Mt. Sterling, Illinois
The marker is located six miles east of Mt. Sterling, in a rest stop on the south side of US 24, just west of Ripley.
Division of Highways and The Illinois State Historical Society
In 1824 Cornelius Vandeventer, a native of Ohio, became the first permanent settler in this area. Additional pioneers came over the next few years from Kentucky, Tennessee, Virginia, and North Carolina. In 1829 Alexander Curry purchased a claim on the site of the future Mt. Sterling. Curry and his family laid out the town in 1834. At that time, this area formed the southern part of Schuyler County. Two years later, attempts were made to move the county seat from Rushville to a location nearer to the center of the county. When these failed Brown County, named after General Jacob Brown, a veteran of the War of 1812, was created on February 1, 1839. Mt. Sterling was named the county seat the same year. It was on a major route of the western migration beginning in 1849 with the discovery of gold in California.

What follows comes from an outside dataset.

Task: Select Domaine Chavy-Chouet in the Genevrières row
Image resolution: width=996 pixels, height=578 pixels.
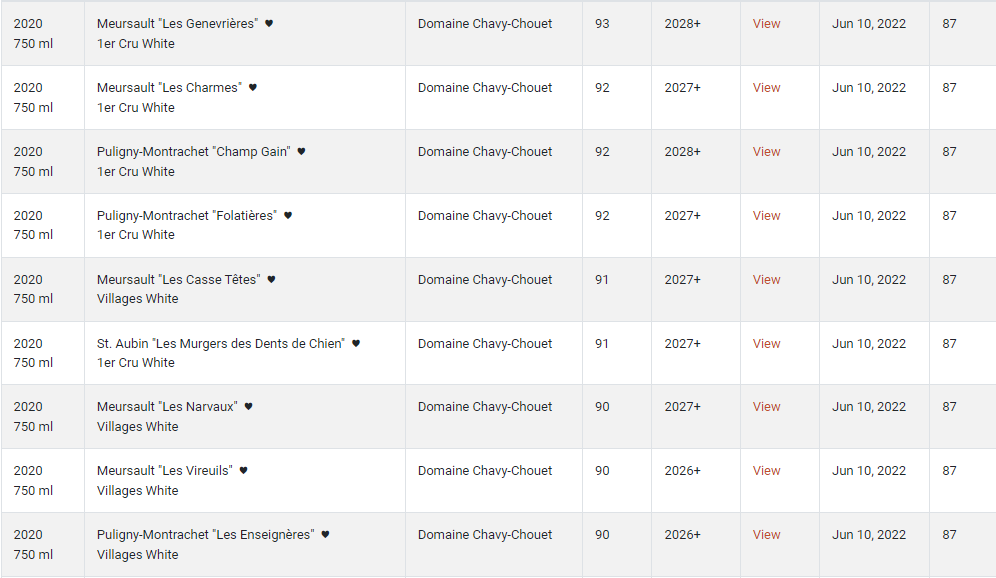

James Washington Singleton came to this area from Virginia around 1834 and lived in Mt. Sterling until 1854 when he moved to Quincy. A doctor, lawyer, and later a railroad executive, he became a brigadier general in the Illinois militia and served in the Mormon War of 1844. He was also a delegate to two Illinois State Constitutional Conventions, a member of the Illinois Legislature, and a member of the U.S. Congress. Stephen A. Douglas held court in Mt. Sterling in 1841-1843 while circuit court judge Abraham Lincoln spoke here on October 19, 1858 while campaigning for the office of U.S. Senator.